- **Task requirements**:
A) List the outcomes that the passage on delayed gratification reports for the children who waited for the second marshmallow.
B) From the passage on delayed gratification, reproduce everything from "So the choice" down to "found was surprising.".

- **Given passage**:
- - -
15th March, 2023
In today’s day and age of one click purchases & immediately accessible information, instant gratification is seen as the norm though it isn’t always best – in fact, impulse control is an essential life skill. When it comes to achieving your goals, delayed gratification is the skill that will get you there faster.
Delayed gratification means resisting the temptation of an immediate reward, in anticipation that there will be a greater reward later. It’s a powerful tool for learning to live your life with purpose.
According to Freud’s “pleasure principle,” humans are wired to seek pleasure and avoid pain. This is why children seek instant gratification. But as we mature, this desire is tempered by the “reality” principle, or the ability of humans to consider risks versus rewards, by which we’re able to delay fulfillment instead of making a poor decision – especially If the later reward is greater than the one we’d get immediately.
In the 1960s, a Stanford professor Walter Mischel began conducting a series of important psychological studies. During his experiments, Mischel & his team tested hundreds of children around the ages of 4 & 5 years old.
The experiment began by bringing each child into a private room, sitting them down in a chair, and placing a marshmallow on the table in front of them. At this point, the researcher offered a deal to the child.
The researcher told the child that he was going to leave the room and that if the child did not eat the marshmallow while he was away, then they would be rewarded with a second marshmallow.
So the choice was simple: one treat right now or two treats later. The researcher left the room for 15 minutes.
As you can imagine, the footage of the children waiting alone in the room was rather entertaining. Some kids jumped up and ate the first marshmallow as soon as the researcher closed the door. Others wiggled and bounced and scooted in their chairs as they tried to restrain themselves, but eventually gave in to temptation a few minutes later. And finally, a few of the children did manage to wait the entire time.
Published in 1972, this popular study became known as The ‘Marshmallow Experiment.’ The interesting part came years later.
As the years rolled on & the children grew up, the researchers conducted follow up studies and tracked each child’s progress in a number of areas. What they found was surprising.
The children who were willing to delay gratification and waited to receive the second marshmallow ended up having higher SAT scores, lower levels of substance abuse, lower likelihood of obesity, better responses to stress, better social skills as reported by their parents.
The researchers followed each child for more than 40 years & over & over again, the group who waited patiently for the second marshmallow succeeded in whatever capacity they were measuring.
- - -
- **Given information**:

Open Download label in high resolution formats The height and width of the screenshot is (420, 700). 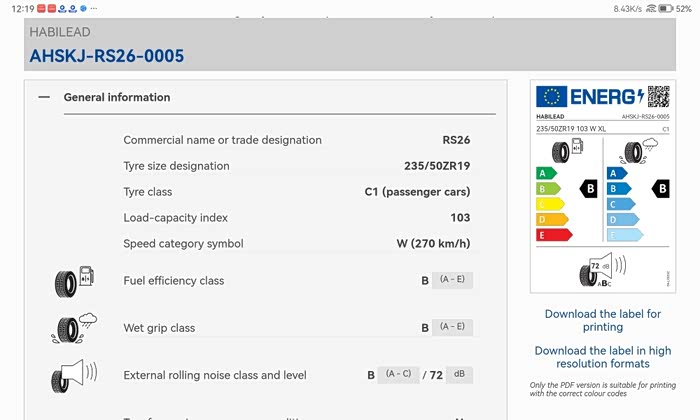tap(602, 357)
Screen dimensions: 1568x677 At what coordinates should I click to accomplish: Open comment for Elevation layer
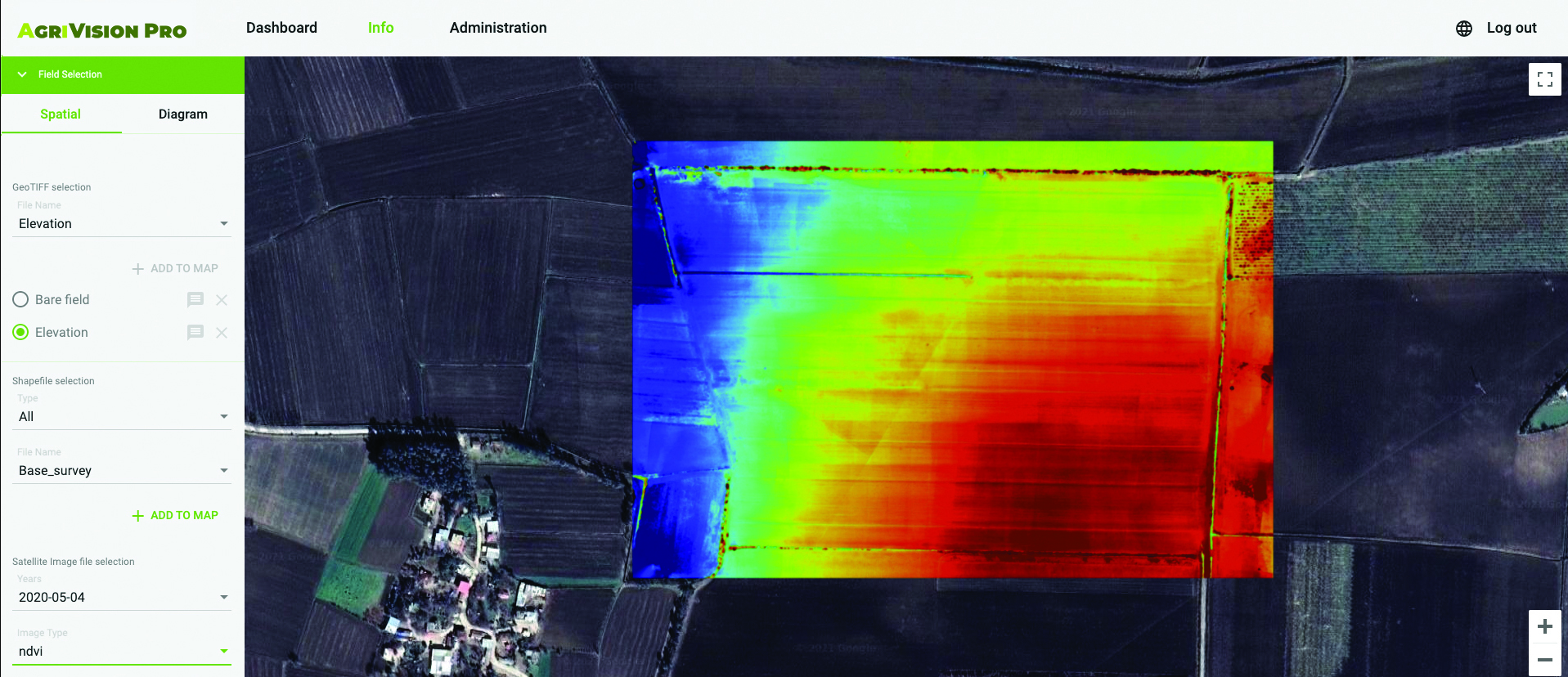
- - -
- **Task responses**:
A)
- Higher SAT scores
- Lower levels of substance abuse
- Lower likelihood of obesity
- Better responses to stress
- Better social skills as reported by their parents

B)
So the choice was simple: one treat right now or two treats later. The researcher left the room for 15 minutes.
As you can imagine, the footage of the children waiting alone in the room was rather entertaining. Some kids jumped up and ate the first marshmallow as soon as the researcher closed the door. Others wiggled and bounced and scooted in their chairs as they tried to restrain themselves, but eventually gave in to temptation a few minutes later. And finally, a few of the children did manage to wait the entire time.
Published in 1972, this popular study became known as The ‘Marshmallow Experiment.’ The interesting part came years later.
As the years rolled on & the children grew up, the researchers conducted follow up studies and tracked each child’s progress in a number of areas. What they found was surprising.